Per iniziare, va certamente specificato che è un album complesso, che richiede tempo e dedizione per immergercisi e comprenderne i messaggi, o anche solo le intenzioni. I brani sono lunghi, articolati, costruiti man mano che i minuti scorrono. Sono pregni di significati, narrati da una voce perfettamente in equilibrio tra dolcezza e note aspre. Tuttavia, è un disco che sa trovare spiragli di contemporaneità, e per questo riesce a non risultare affatto antico. Un esempio lampante è la presenza di alcune piccole frasi, che per il modo in cui sono cantate e per il momento del brano in cui arrivano rimangono ferme in testa, e invitano a riascoltare, per essere sicuri di averne compreso a pieno il contesto. “Quando vuoi chiama anche solo per stare in silenzio al telefono” – in Conchiglie, il provocatorio “quando ancora la depressione non era una malattia, e si mandava via pregando la Madonna” di Ambarabaciccicoccò sono degli ottimi esempi. Le canzoni si susseguono fino ad arrivare a Da dove sto chiamando, un racconto dall'aldilà in un pezzo che è il migliore del disco.
In mezzo ai brani, sei “innesti”, frammenti, filastrocche, scherzi tratti da “Giochi di fanciulli”, un’opera radiofonica di Giorgio Pressburger - intermezzi perfetti per far sedimentare certe canzoni, mantenere la soglia dell'ascolto alta e per svelare il lato più ironico e irriverente del cantautore.
Che la soglia di attenzione degli umani si sia ridotta negli ultimi anni, lo dicono le statistiche.

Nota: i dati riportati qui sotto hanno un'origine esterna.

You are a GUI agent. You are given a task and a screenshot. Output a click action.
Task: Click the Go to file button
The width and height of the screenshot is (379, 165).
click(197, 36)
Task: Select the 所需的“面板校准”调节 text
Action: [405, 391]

Pubblicare un album così in questo periodo storico è un atto di coraggio, ma è anche un'attestazione di fiducia, che esista chi ancora è in grado di ascoltare un album con calma, senza essere sopraffatto dalla FOMO e senza buttarlo via il giorno dopo, quando arriva una nuova novità.
Onore a Nino Scaffidi, che ci ricorda che per fare un certo tipo di musica ci vuole molto tempo (i pezzi sono stati scritti in più di dieci anni). Il minimo che si può fare, è dedicarne un po' del proprio a entrarci dentro. Non sarà tempo sprecato.